The real-world results weren’t promising. Cleveland created a program designed to allow city children to attend schools in an adjacent, suburban district — except none of those schools accepted any of the mainly poor and black students. And often, instead of pushing schools toward better teaching, competition moved them toward corporate-style public relations tactics to attract already high-achieving students. In more than a few cases, disaster struck: One of the country’s largest operators of charter schools collapsed without warning, leaving 6,000 California schoolchildren scrambling to find an alternative and their parents “swearing and shouting.”
A Darwinian marketplace creates both winners and losers, and the market failures and management abuses that result from unadulterated capitalism may not be so terrible when the worst that can happen is people pay a little extra for a television set. When one of those losses means a child gets no education — or, as in other cases, poor health care or no electricity — the market cannot correct itself quickly enough to sustain a society.
After privatization or public-private partnerships make things worse, Brown and Jacobs show, citizens clamor for big government to clean up the mess — at considerable taxpayer expense. Americans favor economic growth and fear a strong government — that is, unless we want Washington to bail out our bank, save our mortgage, protect us from toxic chemicals or step in to enact yet another special-interest regulation on cancer-causing tanning beds or diet pill producers.
The overall result is a “disconnect between a national narrative trumpeting small government and steadily increasing expectations of government.”
At times, the authors use telling anecdotes, usually drawn from the popular press, to support their thesis. Yet too often, Brown, a public health professor at Columbia University, and Jacobs, director of the University of Minnesota’s Center for the Study of Politics and Governance, fall back on the muddled phrases and circuitous sentences of academic writing. They do offer a much-needed reality check for anyone who believes the last four decades have succeeded in shrinking and simplifying government.
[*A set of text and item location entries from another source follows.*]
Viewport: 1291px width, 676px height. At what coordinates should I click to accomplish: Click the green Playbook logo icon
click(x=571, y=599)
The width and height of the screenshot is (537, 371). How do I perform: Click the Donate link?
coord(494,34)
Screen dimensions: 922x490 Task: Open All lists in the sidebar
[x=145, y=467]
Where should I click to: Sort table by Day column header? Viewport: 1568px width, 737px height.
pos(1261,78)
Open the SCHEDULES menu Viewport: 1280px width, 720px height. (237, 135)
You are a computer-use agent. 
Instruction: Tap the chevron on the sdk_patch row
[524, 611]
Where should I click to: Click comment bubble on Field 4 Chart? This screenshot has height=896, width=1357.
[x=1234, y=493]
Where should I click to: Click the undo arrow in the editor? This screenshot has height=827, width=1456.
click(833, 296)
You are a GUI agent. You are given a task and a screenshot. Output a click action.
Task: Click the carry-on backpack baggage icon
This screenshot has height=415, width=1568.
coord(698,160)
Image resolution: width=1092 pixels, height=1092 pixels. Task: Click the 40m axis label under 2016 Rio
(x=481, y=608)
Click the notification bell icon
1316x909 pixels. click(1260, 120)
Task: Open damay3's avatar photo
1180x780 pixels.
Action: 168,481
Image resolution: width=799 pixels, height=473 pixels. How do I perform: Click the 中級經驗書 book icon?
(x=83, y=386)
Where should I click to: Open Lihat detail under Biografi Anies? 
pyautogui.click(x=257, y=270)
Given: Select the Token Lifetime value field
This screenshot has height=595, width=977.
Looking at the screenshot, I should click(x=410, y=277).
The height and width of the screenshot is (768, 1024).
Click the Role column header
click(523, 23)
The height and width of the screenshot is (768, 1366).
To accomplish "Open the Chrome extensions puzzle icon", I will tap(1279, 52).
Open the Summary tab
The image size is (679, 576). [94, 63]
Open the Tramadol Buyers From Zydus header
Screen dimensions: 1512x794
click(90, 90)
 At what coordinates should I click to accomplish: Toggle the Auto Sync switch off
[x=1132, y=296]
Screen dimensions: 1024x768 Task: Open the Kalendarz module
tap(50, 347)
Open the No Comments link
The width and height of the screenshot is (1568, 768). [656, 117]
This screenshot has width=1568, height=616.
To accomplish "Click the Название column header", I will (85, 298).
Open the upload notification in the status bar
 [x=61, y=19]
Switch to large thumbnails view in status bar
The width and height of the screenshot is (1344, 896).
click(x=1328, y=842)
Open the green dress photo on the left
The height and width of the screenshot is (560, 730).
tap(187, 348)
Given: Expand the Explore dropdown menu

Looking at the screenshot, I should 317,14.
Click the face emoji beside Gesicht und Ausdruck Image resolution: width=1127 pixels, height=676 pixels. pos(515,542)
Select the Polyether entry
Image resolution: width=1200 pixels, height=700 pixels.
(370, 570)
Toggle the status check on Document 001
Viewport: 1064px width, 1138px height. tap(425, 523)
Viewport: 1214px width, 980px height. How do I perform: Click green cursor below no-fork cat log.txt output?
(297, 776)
Still, crucial questions remain unanswered: Are the politicians true believers, unknowingly making short-term mistakes that will catch up with us a decade from now? Or are they knowingly lying, claiming to shrink government on the stump while increasing it through pork-barrel spending and regulation to please constituents?
Understanding such motivations would make a considerable difference for any architect of a solution. The authors describe, in general terms, a reasonable middle ground between anti-statism and anti-capitalism, where government both performs more efficiently and better regulates the private sector. How exactly to strike that balance, though, they’ll leave up to the men and women in charge.